MJF 3D Printed PP Spring with Raw Finishing

MJF 3D Printed PP Spring with Raw Finishing

Process 3D Print
Material Plastic
Quantity 1 pcs
Price Range $1-100
Lead Time 1 workdays


About Project

MJF 3D Printed PP Springs are another innovative alternative to traditional metal springs, offering superior elasticity and a smooth surface finish. Unlike SLS 3D Printed PP Springs, which have a grainy texture, MJF 3D Printed PP Springs have a more uniform and polished appearance, enhancing their aesthetic appeal and functionality.

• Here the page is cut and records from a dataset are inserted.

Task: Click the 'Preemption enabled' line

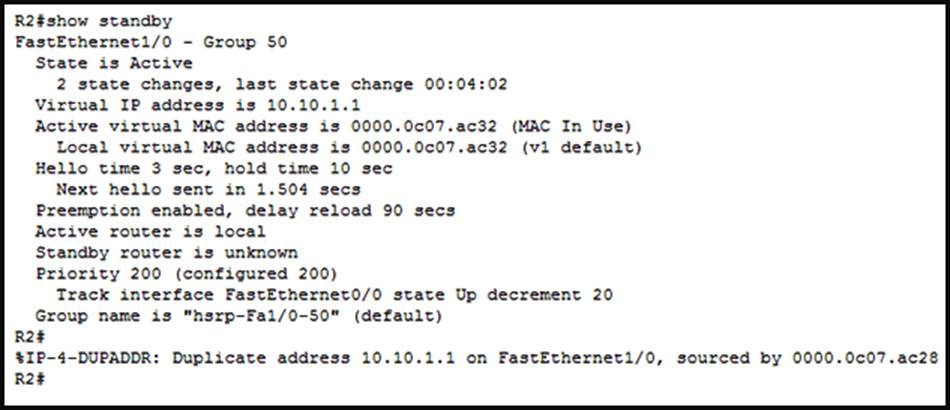Action: pyautogui.click(x=245, y=210)
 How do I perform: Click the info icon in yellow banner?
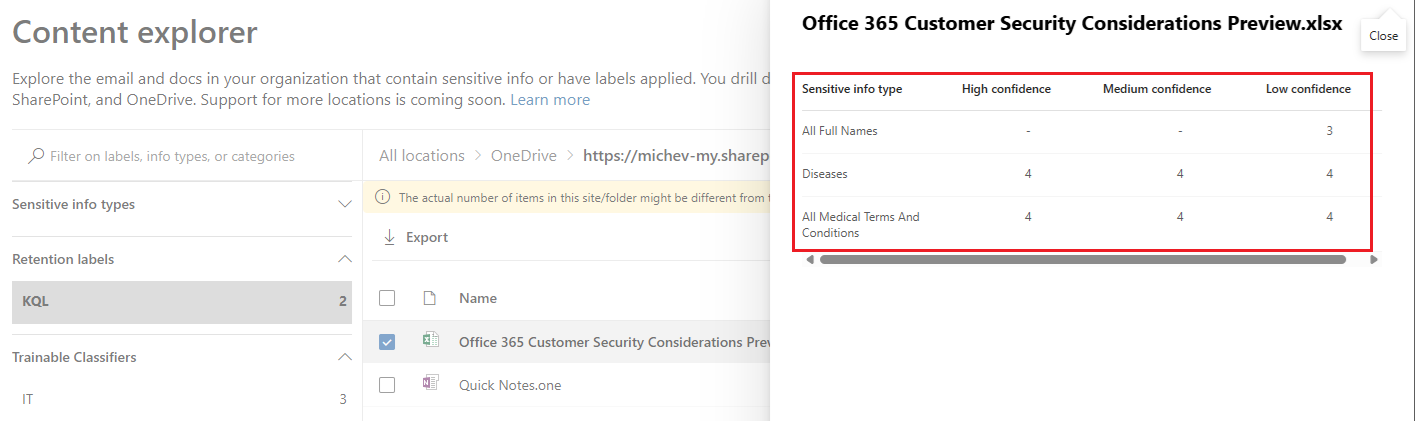pos(382,197)
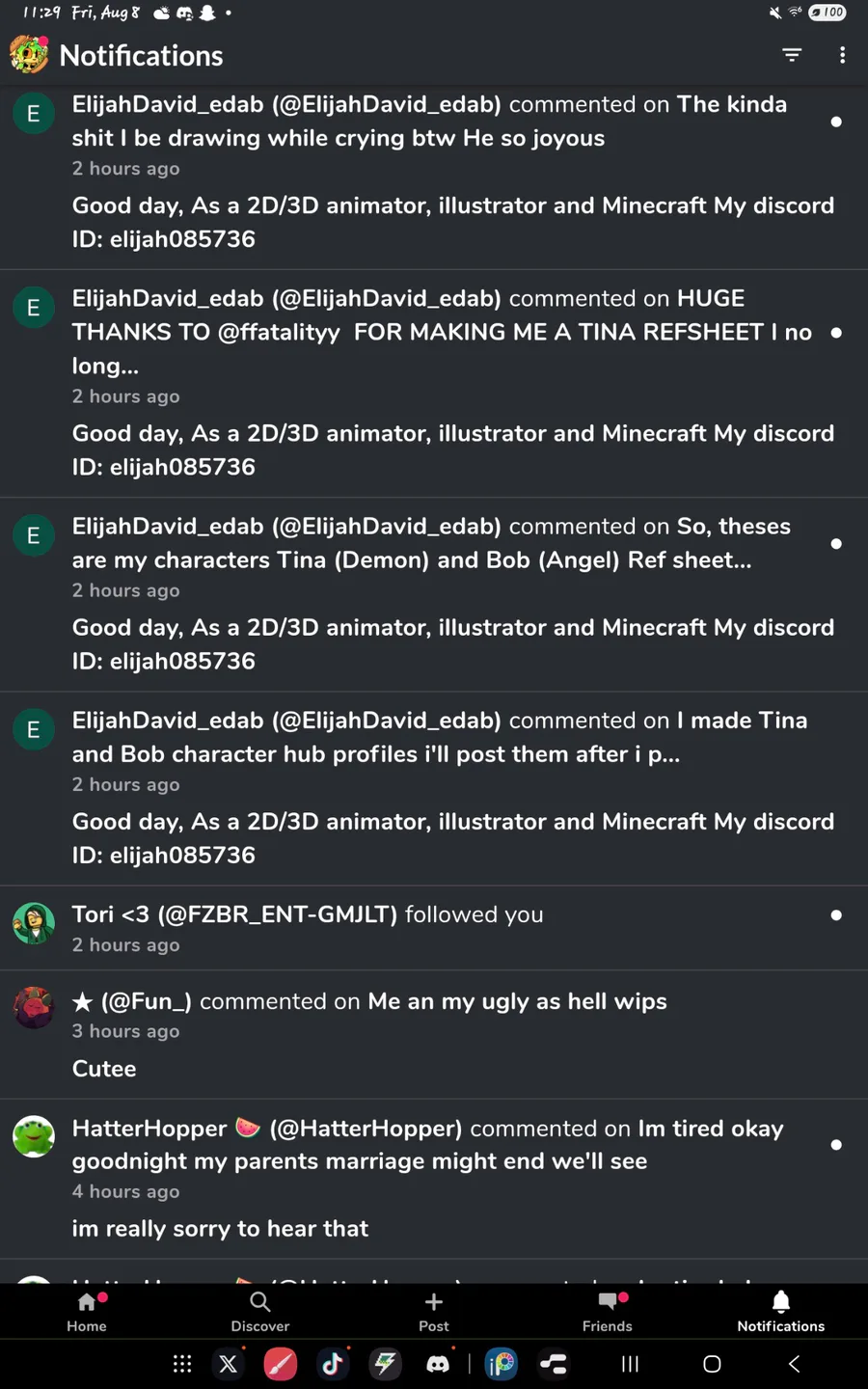The image size is (868, 1389).
Task: Open the Friends chat tab
Action: coord(608,1312)
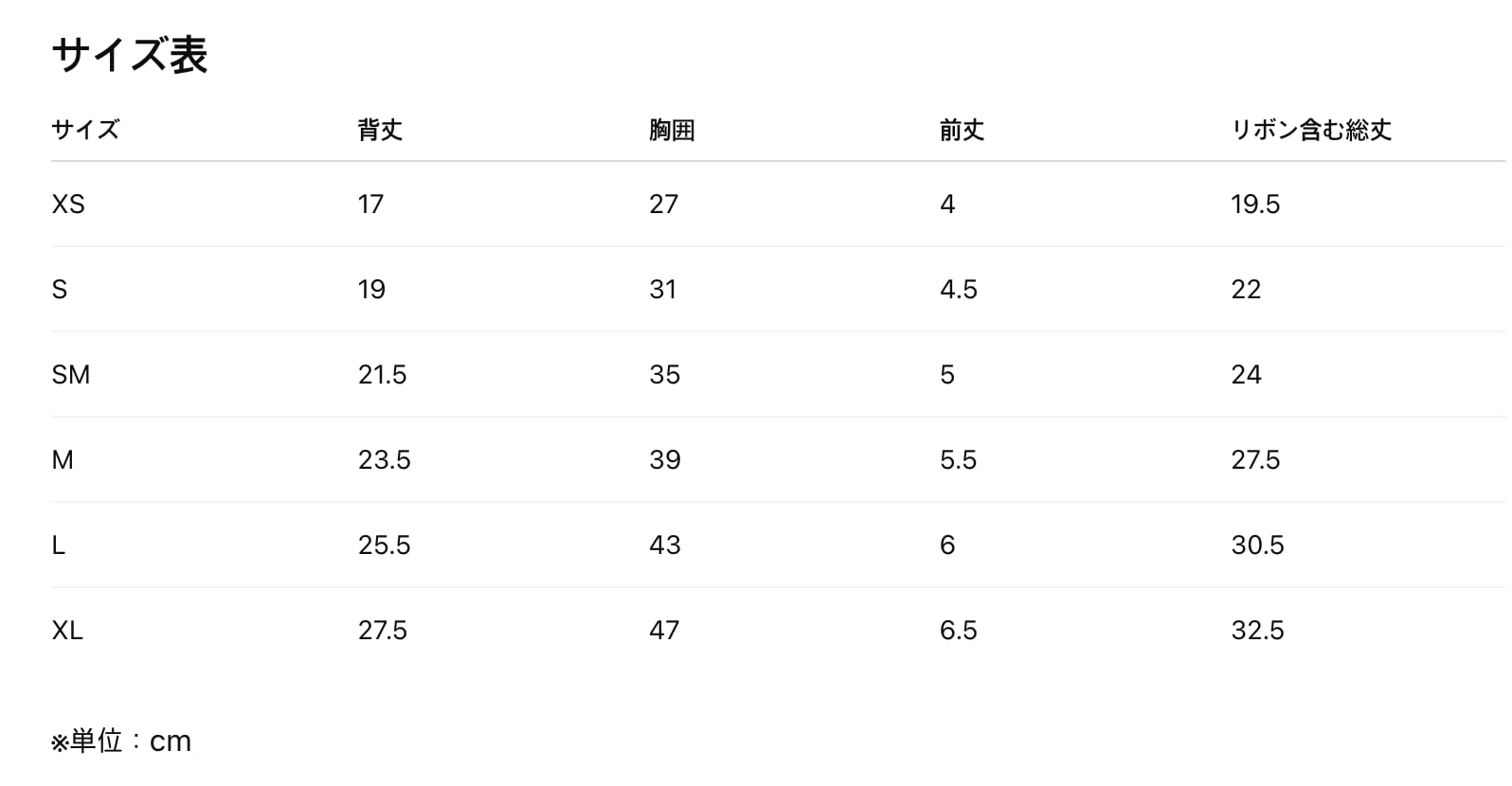Click the リボン含む総丈 column header
The image size is (1512, 786).
click(x=1311, y=130)
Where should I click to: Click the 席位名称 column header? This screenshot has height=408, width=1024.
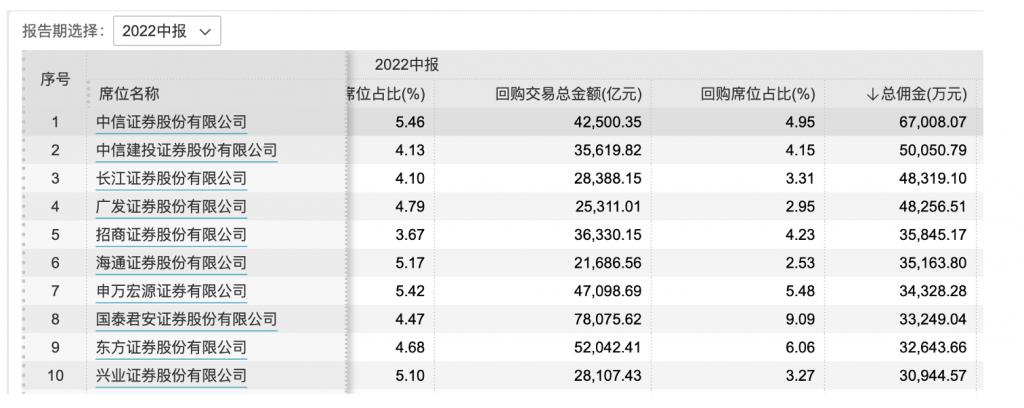[129, 94]
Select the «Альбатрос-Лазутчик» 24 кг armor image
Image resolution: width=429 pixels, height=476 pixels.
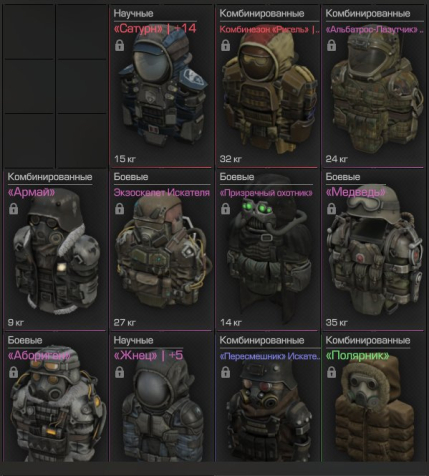click(x=375, y=92)
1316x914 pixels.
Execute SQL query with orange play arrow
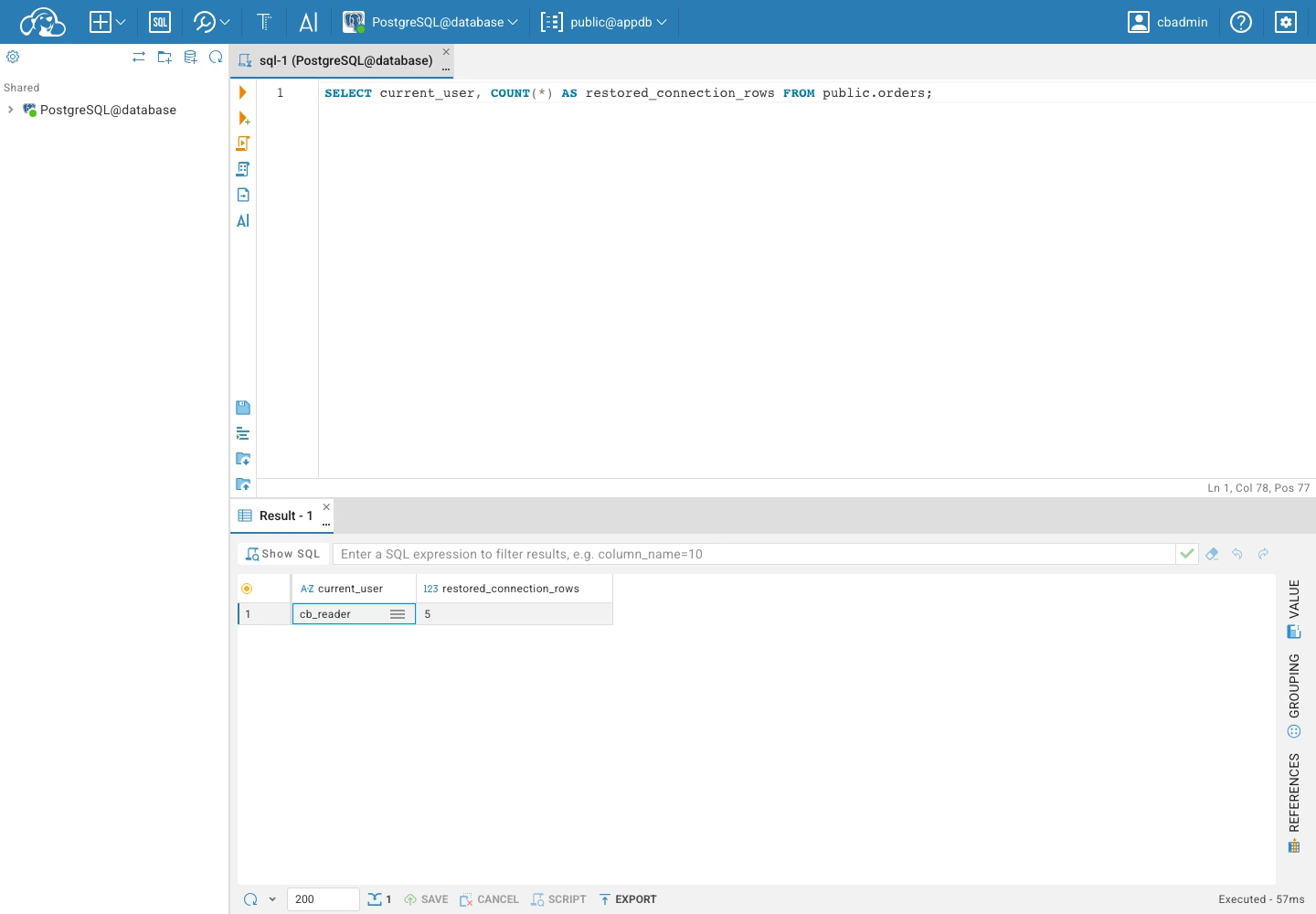243,92
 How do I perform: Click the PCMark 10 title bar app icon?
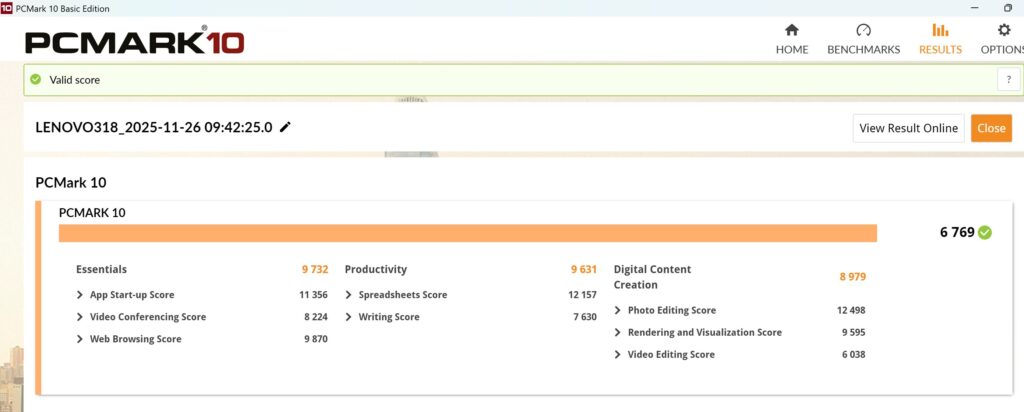pyautogui.click(x=7, y=8)
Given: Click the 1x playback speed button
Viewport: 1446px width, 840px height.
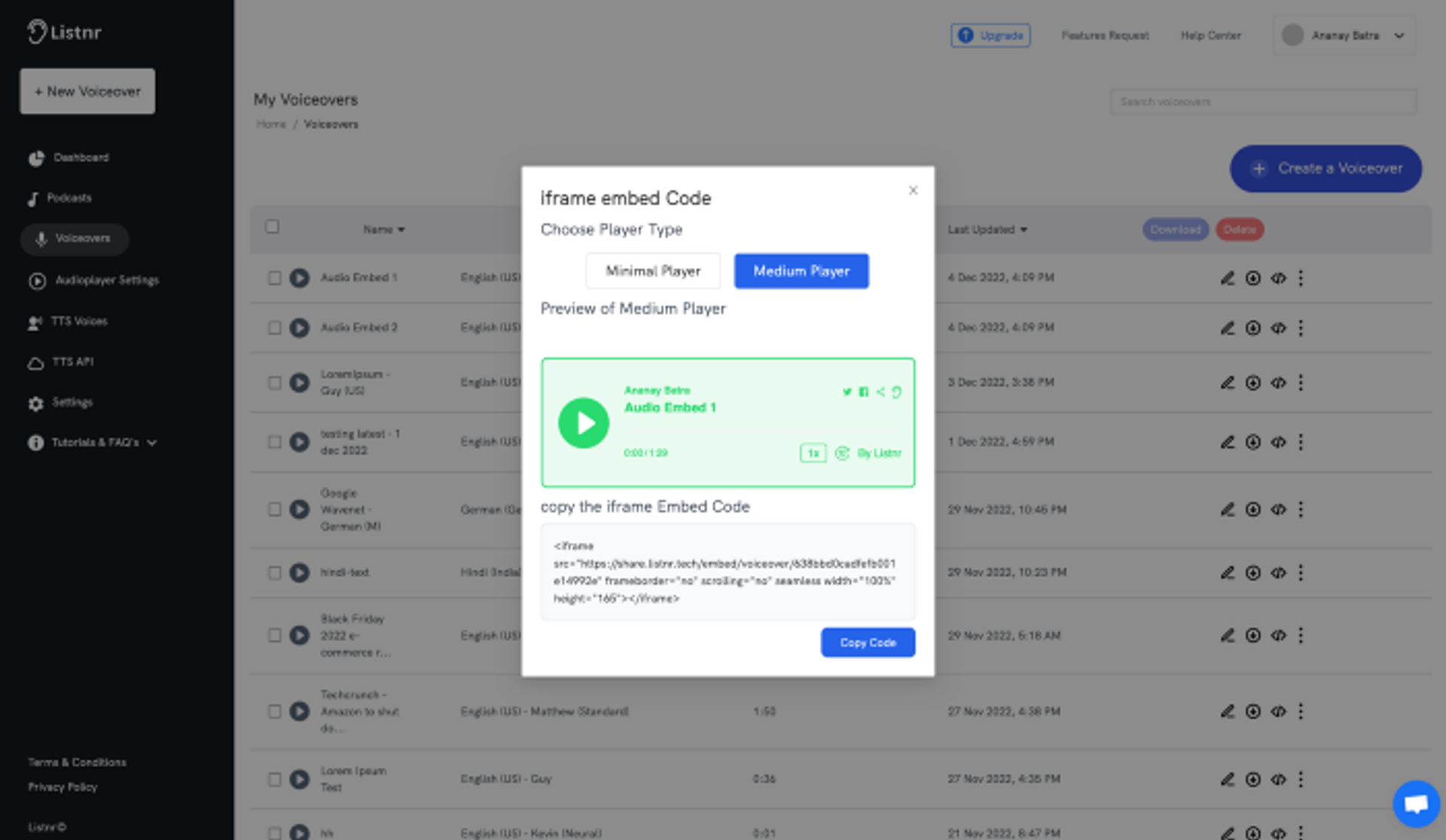Looking at the screenshot, I should pyautogui.click(x=813, y=453).
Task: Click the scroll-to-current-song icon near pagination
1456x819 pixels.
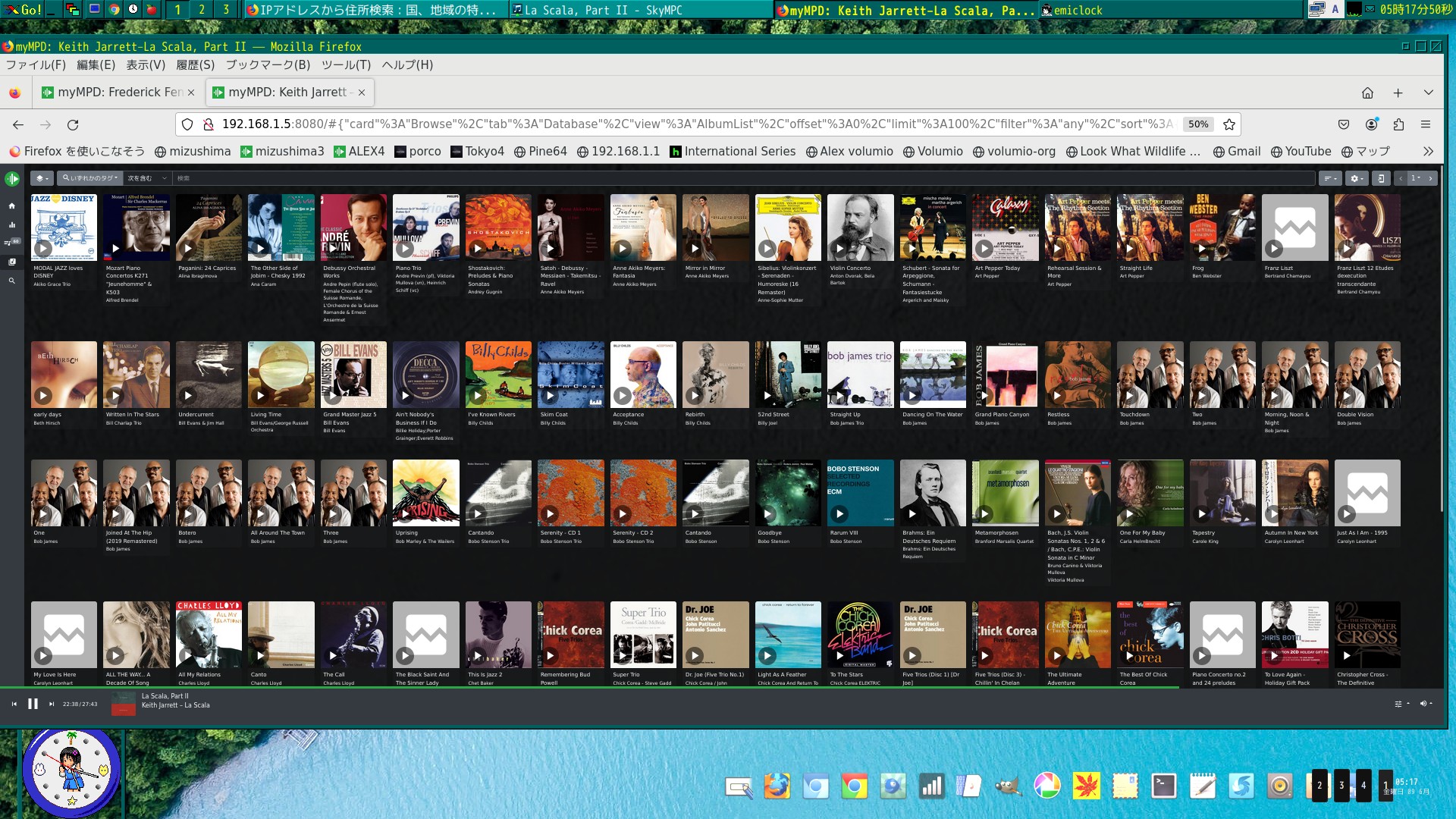Action: click(x=1380, y=178)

MJF 3D Printed PP Springs use the same 3D model as SLS 3D Printed PP Springs, but they employ a different 3D printing technology. MJF stands for Multi Jet Fusion, a process that uses a fine powder of Polypropylene and a binding agent to create solid parts layer by layer. The parts are then fused together by applying heat and pressure, resulting in strong and flexible springs.

Like SLS 3D Printed PP Springs, MJF 3D Printed PP Springs also offer excellent chemical resistance and design freedom, making them suitable for various applications across different industries. Whether you need springs for automotive, consumer goods, or medical devices, MJF 3D Printed PP Springs can meet your specifications and expectations.

If you’re looking for high-quality MJF 3D Printed PP Springs with customized features, you can rely on Facfox, a leading printing service provider with extensive experience in 3D printing technologies. Facfox can help you design and produce MJF PP springs with optimal performance and durability. Their team can also provide guidance and support throughout the entire process, from concept to delivery.

Don’t settle for ordinary metal springs when you can have MJF 3D Printed PP Springs with exceptional elasticity and smoothness. Explore the possibilities of MJF 3D Printing and discover how it can transform your products and projects. With Facfox as your partner, you can achieve your goals with MJF 3D Printed PP Springs.


  • Step 1: A 3D model of the spring was created using CAD software and uploaded to the MJF 3D printer.
  • Step 2: A thin layer of Polypropylene (PP) powder was spread across the build platform of the printer.
  • Step 3: A fusing agent and a detailing agent were selectively applied to the powder layer using inkjet nozzles. The fusing agent marked the areas where the powder particles would be fused together, while the detailing agent improved the surface quality and resolution of the spring.
  • Step 4: An infrared lamp passed over the powder layer, heating it to a temperature slightly below the melting point of PP. The areas with the fusing agent absorbed more heat and melted, forming solid parts, while the areas with the detailing agent remained cooler and loose.
  • Step 5: The build platform was lowered and another layer of powder was spread over it. The process was repeated until the spring was fully formed.
  • Step 6: The build unit was removed from the printer and transferred to a processing station, where the spring was cooled down and separated from the excess powder.
  • Step 7: The spring was cleaned and inspected for quality. No post-processing or finishing was required, as the raw surface of the spring was smooth and uniform.